Stock Market Performance:
Great Recession: The Great Recession was characterized by a significant decline in the stock market. The bursting of the housing bubble and the ensuing financial crisis led to a sharp drop in stock prices. Retirement accounts and investment portfolios took a hit, contributing to the decrease in household net worth.
COVID-19 Pandemic: In contrast, the stock market response to the COVID-19 pandemic was marked by a swift recovery after an initial decline. Government stimulus, accommodative monetary policies, and the anticipation of economic reopening contributed to a robust rebound in stock prices.
Labor Market Dynamics:
Great Recession: The Great Recession witnessed widespread job losses, prolonged unemployment, and a slow recovery in the labor market. Many households faced financial hardship, and the accumulation of debt contributed to a decline in net worth.
COVID-19 Pandemic: Although the COVID-19 pandemic initially led to a sharp rise in unemployment, the labor market rebounded more quickly than during the Great Recession. Government support, coupled with the flexibility of remote work in certain industries, contributed to a faster recovery in employment levels and a subsequent boost in household income and net worth.

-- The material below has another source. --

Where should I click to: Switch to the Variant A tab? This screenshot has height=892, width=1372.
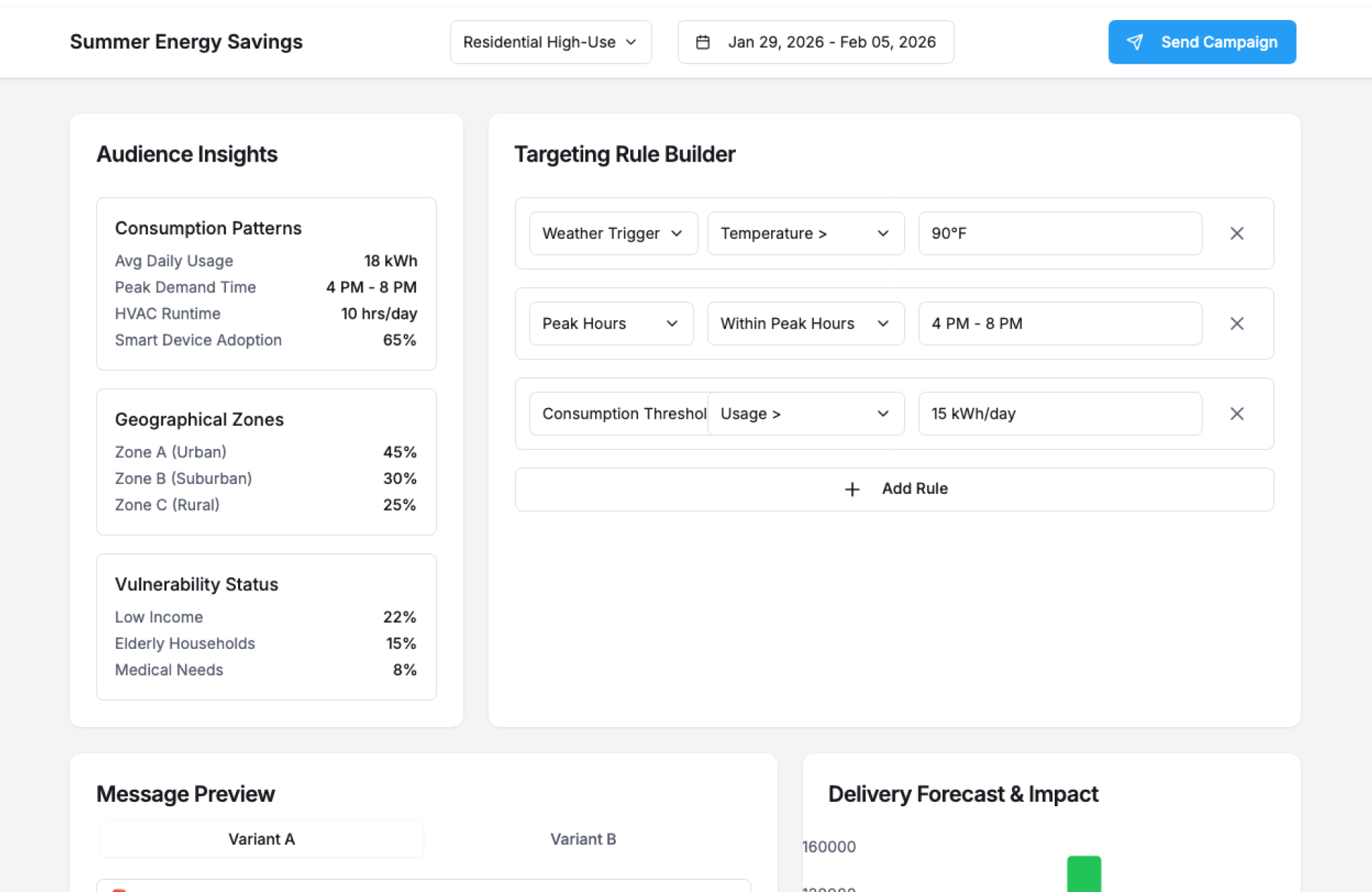262,839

The contrasting impact on U.S. household net worth during the Great Recession and the COVID-19 pandemic underscores the complexity of economic crises and the importance of considering multiple factors.

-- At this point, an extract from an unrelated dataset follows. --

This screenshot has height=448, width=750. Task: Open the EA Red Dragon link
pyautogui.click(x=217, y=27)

The Great Recession, rooted in the housing market and financial sector, led to a decline in net worth for many Americans. In contrast, the COVID-19 pandemic, despite causing a brief economic downturn, resulted in an unexpected increase in net worth for a significant portion of the population.
Conclusion – Net Worth Growth
The dramatic growth in household net worth over the past three years, documented by the Federal Reserve’s Survey of Consumer Finances, reflects a complex interplay of economic factors.
From the recovery from the 2008 financial crisis to the impact of the COVID-19 pandemic and the influence of inflation, understanding the dynamics of wealth accumulation is crucial.
Examining wealth by age cohort provides a nuanced perspective on how different segments of the population contribute to this surge. As we celebrate the positive trends in household net worth, it is essential to remain vigilant, considering the long-term sustainability and inclusivity of this economic growth.